Although I was among the fortunate ones, I feel very badly for those who lost their lives, family members, pets, homes, cars, are still without power. In my mind no power is horrible to endure, especially with colder weather. I couldn't last more than three days (I know because it happened to me in March 2010) and I would be in a straight jacket. Not kidding.
Store shelves getting restocked. As gas stations regain the power and start getting deliveries, people are filling their tanks.
The tragedy of the 40+ deaths in NYC is that most of those who perished did not or could not evacuate their homes. I can understand this. If you don't have family or close friends to offer you a place to stay, you really have no option but to go to a shelter or ride it out and hope for the best.
There were three children that I know of who perished. But many were folks 60 and over. The homes they lived in were passed down from one generation to the next. They were living in the same houses where they were born. They had bad experiences with evacuating last summer when Hurricane Irene hit, due to looters. (I have a very strong opinion on looters, but that would be a whole other post.)
Another blogger did a post about lessons learned. I learned a lot from previous storms where I barely had a flashlight. My words of advice would be:
Listen to what the news reports are saying. Yes, there is sensationalism, but better to be overly cautious. We had 5 days to prepare as best we could for this. Sandy was a powerful adversary and how can one fully prepare for a 13.2 foot wall of water that went in for 8 city blocks? I shopped, stocked, got gas, on Saturday. And prayed. A lot. Storm was here in full force Monday night but miserable weather started Sunday night.
If you live in a flood prone area, "Zone A", and police are riding around with megaphones advising you to evacuate, you need to get out! Especially with kids.
Your basement is not the safest place in a hurricane. People were trapped in their basements and drowned.
Don't stock the fridge, stock the pantry with canned goods and a manual can opener. Battery operated radio, lanterns are better than flashlights. Sleeping bags that protect from temps 20 degrees or lower. I am going to buy one.
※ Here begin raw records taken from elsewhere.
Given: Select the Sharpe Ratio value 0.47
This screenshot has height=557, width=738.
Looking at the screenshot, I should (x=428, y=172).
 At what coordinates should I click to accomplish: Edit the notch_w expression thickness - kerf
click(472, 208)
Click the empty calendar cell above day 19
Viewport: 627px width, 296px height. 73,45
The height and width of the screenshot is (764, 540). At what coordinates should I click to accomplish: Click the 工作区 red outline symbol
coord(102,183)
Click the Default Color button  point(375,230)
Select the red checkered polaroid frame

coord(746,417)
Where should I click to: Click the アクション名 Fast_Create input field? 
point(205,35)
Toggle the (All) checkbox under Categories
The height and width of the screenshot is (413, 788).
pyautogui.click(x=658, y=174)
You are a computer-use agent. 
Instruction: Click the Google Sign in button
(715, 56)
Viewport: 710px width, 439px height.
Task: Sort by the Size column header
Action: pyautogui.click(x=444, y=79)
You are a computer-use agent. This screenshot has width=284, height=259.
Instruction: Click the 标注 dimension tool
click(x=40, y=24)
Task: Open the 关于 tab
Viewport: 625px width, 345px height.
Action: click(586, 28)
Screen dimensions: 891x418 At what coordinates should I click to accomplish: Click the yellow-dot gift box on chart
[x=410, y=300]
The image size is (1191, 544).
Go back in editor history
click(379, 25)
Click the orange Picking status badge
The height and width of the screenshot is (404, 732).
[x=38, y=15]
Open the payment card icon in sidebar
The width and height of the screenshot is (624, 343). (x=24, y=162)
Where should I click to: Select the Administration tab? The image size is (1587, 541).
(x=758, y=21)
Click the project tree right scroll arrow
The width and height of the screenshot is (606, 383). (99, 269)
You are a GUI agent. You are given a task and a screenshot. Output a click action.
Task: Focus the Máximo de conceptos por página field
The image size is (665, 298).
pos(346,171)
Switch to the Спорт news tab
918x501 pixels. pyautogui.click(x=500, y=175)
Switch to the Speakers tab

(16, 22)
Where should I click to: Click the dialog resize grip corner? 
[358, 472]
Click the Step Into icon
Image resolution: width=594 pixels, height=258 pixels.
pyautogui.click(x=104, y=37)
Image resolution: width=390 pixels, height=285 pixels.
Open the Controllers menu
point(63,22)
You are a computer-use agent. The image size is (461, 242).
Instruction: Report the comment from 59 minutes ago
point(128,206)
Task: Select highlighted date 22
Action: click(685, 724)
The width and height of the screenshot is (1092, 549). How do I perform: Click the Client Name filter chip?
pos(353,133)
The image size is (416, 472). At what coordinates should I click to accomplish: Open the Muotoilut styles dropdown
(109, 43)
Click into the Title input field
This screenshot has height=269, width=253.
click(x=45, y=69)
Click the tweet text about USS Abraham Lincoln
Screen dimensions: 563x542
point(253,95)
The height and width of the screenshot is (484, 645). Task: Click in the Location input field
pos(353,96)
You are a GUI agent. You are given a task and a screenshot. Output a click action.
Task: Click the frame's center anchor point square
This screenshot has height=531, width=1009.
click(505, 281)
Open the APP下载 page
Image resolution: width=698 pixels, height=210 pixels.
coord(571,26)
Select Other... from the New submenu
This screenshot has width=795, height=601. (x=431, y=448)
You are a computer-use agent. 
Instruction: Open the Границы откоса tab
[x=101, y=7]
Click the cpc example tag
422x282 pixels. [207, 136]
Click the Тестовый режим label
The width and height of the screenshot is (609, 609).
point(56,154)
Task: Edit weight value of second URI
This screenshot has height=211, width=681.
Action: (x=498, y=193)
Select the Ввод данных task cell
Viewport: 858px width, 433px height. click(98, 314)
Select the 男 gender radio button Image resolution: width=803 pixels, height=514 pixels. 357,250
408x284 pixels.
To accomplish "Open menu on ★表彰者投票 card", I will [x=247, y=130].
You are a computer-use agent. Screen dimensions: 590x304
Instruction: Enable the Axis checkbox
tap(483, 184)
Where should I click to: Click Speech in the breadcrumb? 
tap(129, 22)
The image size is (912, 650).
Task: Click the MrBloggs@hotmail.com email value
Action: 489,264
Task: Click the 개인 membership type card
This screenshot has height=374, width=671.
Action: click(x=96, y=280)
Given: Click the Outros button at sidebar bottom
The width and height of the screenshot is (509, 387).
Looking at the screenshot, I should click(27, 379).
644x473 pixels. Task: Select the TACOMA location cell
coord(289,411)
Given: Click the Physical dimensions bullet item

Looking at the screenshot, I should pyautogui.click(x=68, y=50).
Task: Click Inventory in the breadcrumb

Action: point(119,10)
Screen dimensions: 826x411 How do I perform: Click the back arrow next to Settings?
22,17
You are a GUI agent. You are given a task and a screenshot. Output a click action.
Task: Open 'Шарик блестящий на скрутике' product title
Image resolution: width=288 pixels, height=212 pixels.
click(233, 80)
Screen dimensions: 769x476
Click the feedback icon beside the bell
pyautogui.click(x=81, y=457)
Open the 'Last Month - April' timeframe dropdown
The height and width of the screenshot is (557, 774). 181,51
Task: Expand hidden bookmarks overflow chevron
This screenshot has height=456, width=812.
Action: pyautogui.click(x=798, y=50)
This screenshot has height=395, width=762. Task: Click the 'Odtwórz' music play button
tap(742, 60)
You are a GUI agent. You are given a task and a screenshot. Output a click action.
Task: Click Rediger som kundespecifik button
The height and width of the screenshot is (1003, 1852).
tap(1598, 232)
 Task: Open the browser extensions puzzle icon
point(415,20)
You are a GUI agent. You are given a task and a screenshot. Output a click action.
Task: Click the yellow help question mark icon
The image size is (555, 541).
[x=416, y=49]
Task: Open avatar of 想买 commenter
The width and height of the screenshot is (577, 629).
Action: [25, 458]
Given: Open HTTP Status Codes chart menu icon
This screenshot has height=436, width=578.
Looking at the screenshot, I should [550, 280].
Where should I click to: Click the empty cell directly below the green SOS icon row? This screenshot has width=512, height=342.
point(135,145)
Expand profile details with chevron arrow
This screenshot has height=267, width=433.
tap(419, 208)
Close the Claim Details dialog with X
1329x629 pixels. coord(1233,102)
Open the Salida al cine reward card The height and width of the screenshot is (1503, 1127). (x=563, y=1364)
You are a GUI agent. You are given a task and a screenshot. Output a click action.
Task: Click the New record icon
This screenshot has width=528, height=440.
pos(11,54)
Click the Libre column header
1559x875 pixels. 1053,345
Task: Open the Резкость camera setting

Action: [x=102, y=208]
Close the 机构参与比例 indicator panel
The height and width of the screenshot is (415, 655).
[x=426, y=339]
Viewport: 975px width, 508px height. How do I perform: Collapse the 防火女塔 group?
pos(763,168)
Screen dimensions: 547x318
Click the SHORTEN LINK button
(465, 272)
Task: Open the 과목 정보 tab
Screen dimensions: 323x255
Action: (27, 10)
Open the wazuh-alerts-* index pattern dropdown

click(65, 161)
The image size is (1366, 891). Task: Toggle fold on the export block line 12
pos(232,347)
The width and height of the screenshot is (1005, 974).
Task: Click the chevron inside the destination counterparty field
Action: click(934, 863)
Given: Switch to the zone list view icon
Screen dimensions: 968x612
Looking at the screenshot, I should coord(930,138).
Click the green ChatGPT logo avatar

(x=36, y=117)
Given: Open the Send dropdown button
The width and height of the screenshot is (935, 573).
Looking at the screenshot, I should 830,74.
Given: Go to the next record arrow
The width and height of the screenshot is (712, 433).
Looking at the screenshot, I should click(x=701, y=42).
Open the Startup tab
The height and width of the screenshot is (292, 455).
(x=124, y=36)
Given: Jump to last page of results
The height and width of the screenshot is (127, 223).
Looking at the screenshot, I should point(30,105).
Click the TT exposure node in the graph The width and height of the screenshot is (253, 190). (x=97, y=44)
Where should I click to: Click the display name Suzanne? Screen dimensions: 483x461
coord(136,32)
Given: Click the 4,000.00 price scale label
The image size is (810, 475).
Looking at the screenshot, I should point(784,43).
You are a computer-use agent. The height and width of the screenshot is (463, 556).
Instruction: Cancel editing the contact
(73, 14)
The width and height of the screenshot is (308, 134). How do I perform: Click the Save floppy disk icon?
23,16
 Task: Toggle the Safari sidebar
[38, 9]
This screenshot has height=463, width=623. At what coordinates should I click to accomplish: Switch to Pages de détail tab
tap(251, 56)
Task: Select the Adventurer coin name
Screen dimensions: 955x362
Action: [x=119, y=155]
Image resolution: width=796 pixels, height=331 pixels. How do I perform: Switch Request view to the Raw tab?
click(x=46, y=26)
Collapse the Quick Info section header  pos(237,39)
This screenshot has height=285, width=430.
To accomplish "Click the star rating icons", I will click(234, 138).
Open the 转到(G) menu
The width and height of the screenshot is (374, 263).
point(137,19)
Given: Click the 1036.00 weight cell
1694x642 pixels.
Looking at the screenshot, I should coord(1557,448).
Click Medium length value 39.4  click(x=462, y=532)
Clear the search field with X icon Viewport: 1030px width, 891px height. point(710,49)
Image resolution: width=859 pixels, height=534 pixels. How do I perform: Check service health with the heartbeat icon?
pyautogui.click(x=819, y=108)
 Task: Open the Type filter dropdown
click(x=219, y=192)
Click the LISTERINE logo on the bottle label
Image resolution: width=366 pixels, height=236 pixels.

I know people who had no water. Toilets would not flush. Buy all the bottled water you can. And fill your bathtub. Use a small bucket to get water from the tub to flush.
Have a bag packed with clean undies, socks, prescription meds, pet supplies, if you have a pet, protein bars, some bottled water and a flashlight or lantern with extra batteries.
Generators are good but scare me too much. I could not handle one myself. But a good thing to have when properly set up.
I am looking into getting a gas powered fire place installed. I know people with no power for days that were kept toasty warm. If this is an option, explore it! I would prefer a wood burning one like I had in my previous home, but that is not possible where I live now.
I am impressed with so many people who mobilized to collect supplies and bring them to the hard hit areas. Not just locally but from across the country. Crews to help with the power outages as far as away as Canada. A neighbor here was going door to door asking for donations of canned goods, blankets, etc. I gave her what I could. People are cooking and sending food to those areas. One of the high schools on Staten Island has close to 80 pets that were rescued. I give my heartfelt thanks to all.
There are still lots of good people in this world. And together we will survive.